Place aux actes pour le Parti Radical!

Publié le par PRG

 

Les Echos le  26 Aout 2008

Il est nécessaire de réexaminer l'ensemble des niches fiscales pour mieux
financer nos politiques sociales, en particulier la généralisation du revenu de
solidarité active (RSA). Le rapport rendu récemment par Didier Migaud et Gilles
Carrez a permis de dresser un état des lieux précis d'une situation désormais très
préoccupante. Les dispositifs, par empilements successifs, se sont superposés les
uns aux autres sans cohérence. Leurs objectifs sont fréquemment peu lisibles et
parfois concurrents, ce qui confine globalement à une situation absurde.
Cet effet
boule de neige des dépenses fiscales conduit aujourd'hui à une situation non
maîtrisée
: les niches fiscales représentent 73 milliards d'euros en 2008, soit presque
deux fois le déficit budgétaire de l'Etat.

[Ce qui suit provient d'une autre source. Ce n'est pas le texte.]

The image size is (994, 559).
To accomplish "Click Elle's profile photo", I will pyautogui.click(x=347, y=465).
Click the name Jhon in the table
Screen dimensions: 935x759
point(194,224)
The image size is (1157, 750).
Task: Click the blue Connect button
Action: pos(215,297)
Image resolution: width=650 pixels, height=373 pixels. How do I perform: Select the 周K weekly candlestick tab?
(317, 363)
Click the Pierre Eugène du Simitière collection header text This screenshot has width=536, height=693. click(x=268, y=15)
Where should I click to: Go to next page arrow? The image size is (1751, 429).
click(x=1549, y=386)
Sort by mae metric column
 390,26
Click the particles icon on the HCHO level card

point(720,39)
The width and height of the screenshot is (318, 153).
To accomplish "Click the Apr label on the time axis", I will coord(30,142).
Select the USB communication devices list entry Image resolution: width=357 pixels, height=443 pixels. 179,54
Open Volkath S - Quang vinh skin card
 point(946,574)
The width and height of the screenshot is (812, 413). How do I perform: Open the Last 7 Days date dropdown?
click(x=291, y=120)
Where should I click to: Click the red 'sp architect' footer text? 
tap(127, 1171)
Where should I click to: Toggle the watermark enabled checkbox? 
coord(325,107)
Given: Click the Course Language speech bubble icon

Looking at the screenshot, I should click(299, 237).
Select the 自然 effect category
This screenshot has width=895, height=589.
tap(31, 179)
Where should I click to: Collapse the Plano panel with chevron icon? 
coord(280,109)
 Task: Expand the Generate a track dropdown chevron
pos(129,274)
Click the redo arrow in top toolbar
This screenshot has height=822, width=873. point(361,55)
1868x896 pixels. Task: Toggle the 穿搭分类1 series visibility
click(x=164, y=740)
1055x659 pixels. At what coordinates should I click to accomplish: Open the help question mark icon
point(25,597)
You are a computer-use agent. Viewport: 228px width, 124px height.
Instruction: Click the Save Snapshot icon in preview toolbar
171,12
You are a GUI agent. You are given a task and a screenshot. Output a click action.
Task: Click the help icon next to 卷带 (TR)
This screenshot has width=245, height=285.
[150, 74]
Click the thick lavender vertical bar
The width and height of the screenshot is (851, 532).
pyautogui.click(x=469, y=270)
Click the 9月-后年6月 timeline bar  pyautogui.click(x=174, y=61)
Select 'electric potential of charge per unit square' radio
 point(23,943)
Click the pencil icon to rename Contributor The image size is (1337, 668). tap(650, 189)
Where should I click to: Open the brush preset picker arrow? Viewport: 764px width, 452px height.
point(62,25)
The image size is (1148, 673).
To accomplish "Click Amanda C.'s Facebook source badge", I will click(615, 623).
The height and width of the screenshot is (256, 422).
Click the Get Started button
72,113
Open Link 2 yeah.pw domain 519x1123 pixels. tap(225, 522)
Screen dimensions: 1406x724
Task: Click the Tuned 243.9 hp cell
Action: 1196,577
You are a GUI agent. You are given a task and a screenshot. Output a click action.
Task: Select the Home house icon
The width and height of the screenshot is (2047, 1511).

Les « niches sociales » ont connu une évolution parallèle pour dépasser 41 milliards
d'euros, selon le dernier rapport de la Commission des comptes de la Sécurité sociale,
soit 40 % de la totalité de notre dette sociale ! La Cour des comptes avait, elle aussi,
dénoncé, en 2007, les larges exonérations de prélèvements sociaux dont bénéficient les
stock-options et qui constituent un véritable défi aux principes d'équité les plus élémentaires.

Dans ces conditions, la croissance des niches fiscales et des niches sociales revient à
siphonner par de moindres recettes les économies durement gagnées en dépenses. Ce
hiatus ne peut plus être accepté si l'on veut atteindre l'objectif ambitieux fixé par le
président de la République d'un retour à l'équilibre budgétaire en 2012.

Si le diagnostic est clair, les leviers d'action sont également désormais bien
identifiés.
Nous devons remettre en cause les niches les plus injustes comme celles
afférentes aux stock-options et supprimer ou encadrer celles qui n'ont pas
fait la preuve de leur efficacité.
Par exemple, la prime pour l'emploi ou la défiscalisation outre-mer pourraient
voir leur impact renforcé par un meilleur ciblage. De façon plus globale, la mise
au point d'un dispositif de plafonnement global permettrait de s'assurer que
les contribuables les plus aisés ne puissent se soustraire à l'impôt et mieux
garantir le principe de justice fiscale selon lequel l'impôt doit être corrélé
aux ressources des contribuables.

Le constat et les outils de changement étant maintenant largement acceptés,
nous avons
à nous rassembler pour désormais passer aux actes. Le Parti radical a déjà donné
des signes
clairs en ce sens et entend être force de proposition pour créer les conditions de ce
large rassemblement et, enfin, mettre un terme à ces risques d'inéquité fiscale
et sociale.
Nous devons, en priorité, construire une véritable gouvernance de la politique
d'intervention fiscale en introduisant un principe de réexamen annuel de chaque
dépense fiscale par le Parlement et en construisant un volet performance
des dépenses fiscales avec objectifs et indicateurs d'efficacité, à l'image de la
construction du budget de l'Etat depuis la LOLF
en 2001. Seule cette démarche de performance, objective et partagée,
permettra d'identifier
et de renforcer les dépenses fiscales socialement les plus utiles comme
les aides en faveur de la prise en charge des personnes dépendantes ou pour
l'aide à la garde d'enfant.
Le Parti radical entend apporter sa contribution pour instituer cette gouvernance
nouvelle de notre politique fiscale et sociale dès la discussion du projet de loi de
Finances pour 2009.

Redonner confiance dans la justice de notre système fiscal, rééquilibrer nos finances
publiques et renforcer les interventions socialement les plus utiles : ces trois objectifs
majeurs sont maintenant à portée de main si nous savons nous rassembler et agir.